The user can also finish playing the hand by inputing a single
period (the string '.') instead of a word.
hand: dictionary (string -> int)
word_list: list of lowercase strings
"""
print "Current Hand:", display_hand(hand)
word = raw_input('Enter word, or a "." to indicate that you are finished:')
handScore = 0
while list(word) != ['.']:
if is_valid_word(word, hand, wordlist) == True:
score = get_word_score(word,n)
handScore = handScore + score
print word, "earned", score, "points. Total:", handScore, "points"
hand = update_hand(hand, word)
if calculate_handlen(hand) == 0:
print "Your hand has finished."
print "Your final score is", handScore
break
else:
print "Current hand:", display_hand(hand)
word = raw_input('Enter word, or a "." to indicate that you are finished:')
else:
print "Invalid word, please try again."
word = raw_input('Enter word, or a "." to indicate that you are finished:')
if list(word) == ['.']:
print "Total score: %d points" %(handScore)
n = 7
hand = deal_hand(n)
play_hand(hand, load_words())
Here's the code for load_words():
def load_words():
"""
Returns a list of valid words. Words are strings of lowercase letters.

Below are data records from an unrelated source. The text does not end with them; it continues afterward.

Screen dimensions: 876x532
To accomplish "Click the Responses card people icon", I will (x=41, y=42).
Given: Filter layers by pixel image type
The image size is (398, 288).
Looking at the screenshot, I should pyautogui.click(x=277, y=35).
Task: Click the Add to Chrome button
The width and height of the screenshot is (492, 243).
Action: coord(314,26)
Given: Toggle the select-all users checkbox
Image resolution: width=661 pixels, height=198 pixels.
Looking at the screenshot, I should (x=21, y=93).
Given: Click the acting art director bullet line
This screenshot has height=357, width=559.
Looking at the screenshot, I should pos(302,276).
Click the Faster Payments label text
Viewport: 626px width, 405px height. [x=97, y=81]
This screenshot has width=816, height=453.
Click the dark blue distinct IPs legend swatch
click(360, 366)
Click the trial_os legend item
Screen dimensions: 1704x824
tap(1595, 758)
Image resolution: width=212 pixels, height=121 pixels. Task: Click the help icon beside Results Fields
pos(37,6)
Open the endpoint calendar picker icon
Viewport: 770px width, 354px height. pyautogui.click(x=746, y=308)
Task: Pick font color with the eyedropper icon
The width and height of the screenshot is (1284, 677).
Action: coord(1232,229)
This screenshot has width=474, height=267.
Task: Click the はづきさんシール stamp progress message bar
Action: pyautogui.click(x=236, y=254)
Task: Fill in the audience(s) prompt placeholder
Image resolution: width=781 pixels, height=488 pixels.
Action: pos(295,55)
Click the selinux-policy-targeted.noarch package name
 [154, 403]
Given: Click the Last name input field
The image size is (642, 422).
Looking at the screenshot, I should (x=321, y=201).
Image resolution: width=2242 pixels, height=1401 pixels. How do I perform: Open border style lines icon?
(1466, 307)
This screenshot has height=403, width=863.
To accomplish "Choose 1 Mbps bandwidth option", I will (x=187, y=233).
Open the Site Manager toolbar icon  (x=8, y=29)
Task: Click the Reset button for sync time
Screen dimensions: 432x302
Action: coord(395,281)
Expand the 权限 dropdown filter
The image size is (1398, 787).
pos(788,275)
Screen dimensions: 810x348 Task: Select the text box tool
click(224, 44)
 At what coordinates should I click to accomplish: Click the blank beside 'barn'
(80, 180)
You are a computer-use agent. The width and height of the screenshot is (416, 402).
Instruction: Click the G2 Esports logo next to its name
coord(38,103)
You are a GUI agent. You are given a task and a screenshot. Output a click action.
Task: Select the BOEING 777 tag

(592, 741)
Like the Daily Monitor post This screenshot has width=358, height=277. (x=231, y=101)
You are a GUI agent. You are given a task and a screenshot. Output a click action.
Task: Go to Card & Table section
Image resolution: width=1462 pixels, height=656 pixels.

Depending on the size of the word list, this function may
take a while to finish.
"""
print "Loading word list from file..."
# inFile: file
inFile = open(WORDLIST_FILENAME, 'r', 0)
# wordlist: list of strings
wordlist = []
for line in inFile:
wordlist.append(line.strip().lower())
print " ", len(wordlist), "words loaded."
return wordlist
I get this in return:
Loading word list from file...
83667 words loaded.
Current Hand: a i j m n w v
None
Enter word, or a "." to indicate that you are finished:jam
jam earned 36 points. Total: 36 points
Current hand: i n w v
None
Enter word, or a "." to indicate that you are finished:win
win earned 18 points. Total: 54 points
Current hand: v
None
Enter word, or a "." to indicate that you are finished:v
Invalid word, please try again.
Enter word, or a "." to indicate that you are finished:.
Total score: 54 points
Loading word list from file...
83667 words loaded.
As you can see, there's an extra "loading word list from file... 83667 words loaded." at the bottom which isn't supposed to be there. Does anyone know what went wrong in my code?
Thanks so much!
Andrea
Perhaps load_words() function is called again from some function else which is not seen in the question.
What if you remove play_hand() and show the output here?
Note: you can always use a debugger like pudb to check the program flow.